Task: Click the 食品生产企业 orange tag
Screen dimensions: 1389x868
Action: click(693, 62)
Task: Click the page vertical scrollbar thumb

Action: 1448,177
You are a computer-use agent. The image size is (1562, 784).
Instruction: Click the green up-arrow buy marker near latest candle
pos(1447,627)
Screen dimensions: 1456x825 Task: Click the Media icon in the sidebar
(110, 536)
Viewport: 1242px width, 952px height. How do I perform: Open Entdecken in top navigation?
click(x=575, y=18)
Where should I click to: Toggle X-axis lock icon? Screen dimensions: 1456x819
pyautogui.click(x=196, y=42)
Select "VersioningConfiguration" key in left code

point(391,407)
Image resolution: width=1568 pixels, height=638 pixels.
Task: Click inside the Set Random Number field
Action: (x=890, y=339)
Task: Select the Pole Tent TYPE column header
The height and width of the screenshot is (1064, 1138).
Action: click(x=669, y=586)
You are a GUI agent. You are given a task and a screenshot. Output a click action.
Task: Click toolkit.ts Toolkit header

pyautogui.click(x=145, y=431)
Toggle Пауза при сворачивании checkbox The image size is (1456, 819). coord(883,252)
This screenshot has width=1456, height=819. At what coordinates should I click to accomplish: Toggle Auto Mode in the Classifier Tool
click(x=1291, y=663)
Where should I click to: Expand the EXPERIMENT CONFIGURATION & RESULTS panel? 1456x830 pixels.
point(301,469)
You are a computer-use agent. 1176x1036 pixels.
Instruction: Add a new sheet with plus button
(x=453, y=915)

----------------------------------------

■ **TASK OBJECTIVE**
The whole of the material above should be written out again, exactly.

■ **RESPONSE TO THE TASK**
Task: Click the 食品生产企业 orange tag
Screen dimensions: 1389x868
Action: click(693, 62)
Task: Click the page vertical scrollbar thumb

Action: 1448,177
You are a computer-use agent. The image size is (1562, 784).
Instruction: Click the green up-arrow buy marker near latest candle
pos(1447,627)
Screen dimensions: 1456x825 Task: Click the Media icon in the sidebar
(110, 536)
Viewport: 1242px width, 952px height. How do I perform: Open Entdecken in top navigation?
click(x=575, y=18)
Where should I click to: Toggle X-axis lock icon? Screen dimensions: 1456x819
pyautogui.click(x=196, y=42)
Select "VersioningConfiguration" key in left code

point(391,407)
Image resolution: width=1568 pixels, height=638 pixels.
Task: Click inside the Set Random Number field
Action: (x=890, y=339)
Task: Select the Pole Tent TYPE column header
The height and width of the screenshot is (1064, 1138).
Action: click(x=669, y=586)
You are a GUI agent. You are given a task and a screenshot. Output a click action.
Task: Click toolkit.ts Toolkit header

pyautogui.click(x=145, y=431)
Toggle Пауза при сворачивании checkbox The image size is (1456, 819). coord(883,252)
This screenshot has width=1456, height=819. At what coordinates should I click to accomplish: Toggle Auto Mode in the Classifier Tool
click(x=1291, y=663)
Where should I click to: Expand the EXPERIMENT CONFIGURATION & RESULTS panel? 1456x830 pixels.
point(301,469)
You are a computer-use agent. 1176x1036 pixels.
Instruction: Add a new sheet with plus button
(x=453, y=915)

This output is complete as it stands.